Extract provided —
○ ○ ○

# Tonight's Menu



## imp (Dec 19, 2015)

Soooo, I'm up in the Edgewater tower overlooking the river, killing a bit of time before meeting up with my wife downstairs, who presumably is busily scooping in winnings (ha, good luck with that!), we will get a bite to eat, then be ready for the Leann Rimes Concert that E.W. so kindly "comped" us for! Three free nights to boot!

The time line runs up and down throught the Colorado, so this time of year it's an hour earlier in Nevada than Arizona, kinda inconvenient, as in a couple of months, they will both be the same again (AZ does not do Daylight Saving). It will be a later than usual bedtime for me, but we're retired, right?   imp


----------



## Linda (Dec 19, 2015)

That concert sounds great!  We've stayed at the Edgewater before.  That's where I pointed out a silly guy at the bar to my daughter, because he was wearing black jeans that said CHIC on the back, which are lady's jeans!  Then we noticed it was my husband!  He'd been up in the room napping and when he got dressed he put on MY pants!  I went over and smacked him and told him to get my cloths off!   He said he wondered why his pants wouldn't snap closed and were so tight.  He went right up and changed.


----------



## imp (Dec 20, 2015)

○ ○ ○

Given entries —
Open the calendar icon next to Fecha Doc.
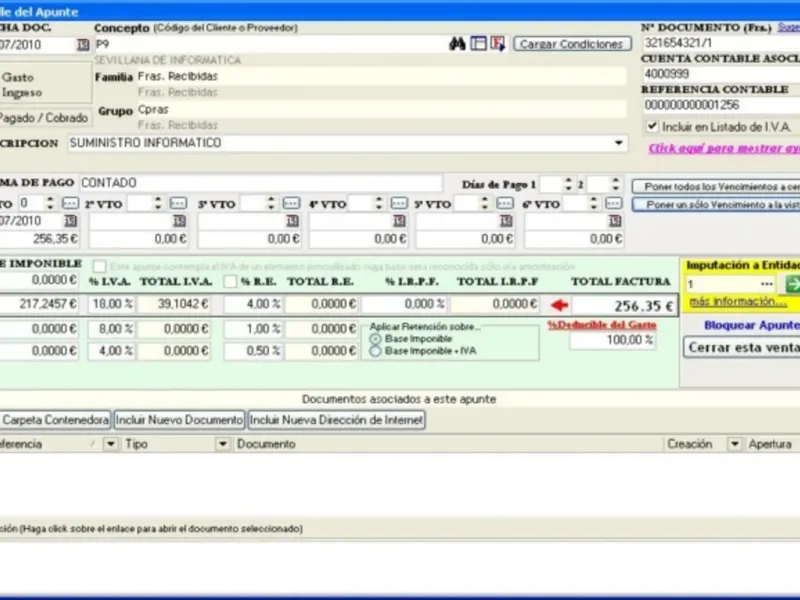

○ ○ ○

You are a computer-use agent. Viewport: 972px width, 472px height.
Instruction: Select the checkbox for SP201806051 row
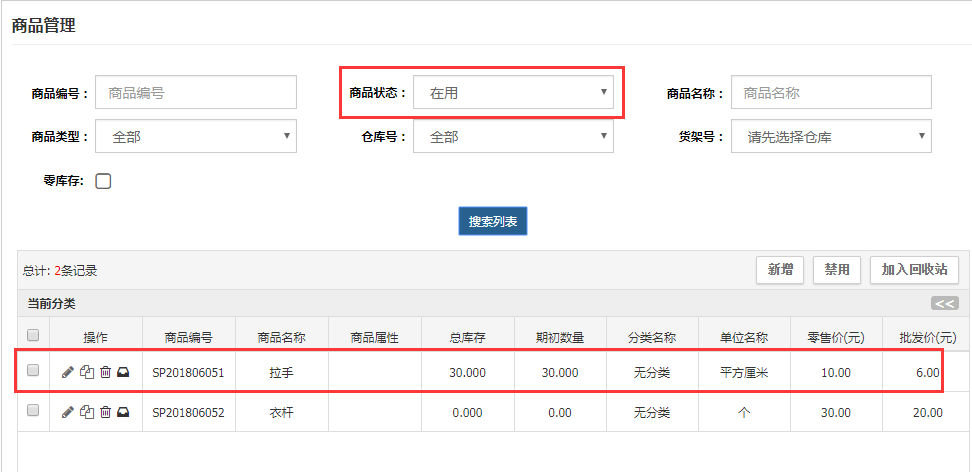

○ ○ ○

Work required —
Please answer these about the forum thread on the Edgewater:
(a) Whose concert did the Edgewater comp for imp and his wife?
(b) Which state does not observe Daylight Saving?
(c) What word was on the back of the black jeans Linda's husband wore?

Solution for this exercise —
(a) Leann Rimes
(b) Arizona
(c) CHIC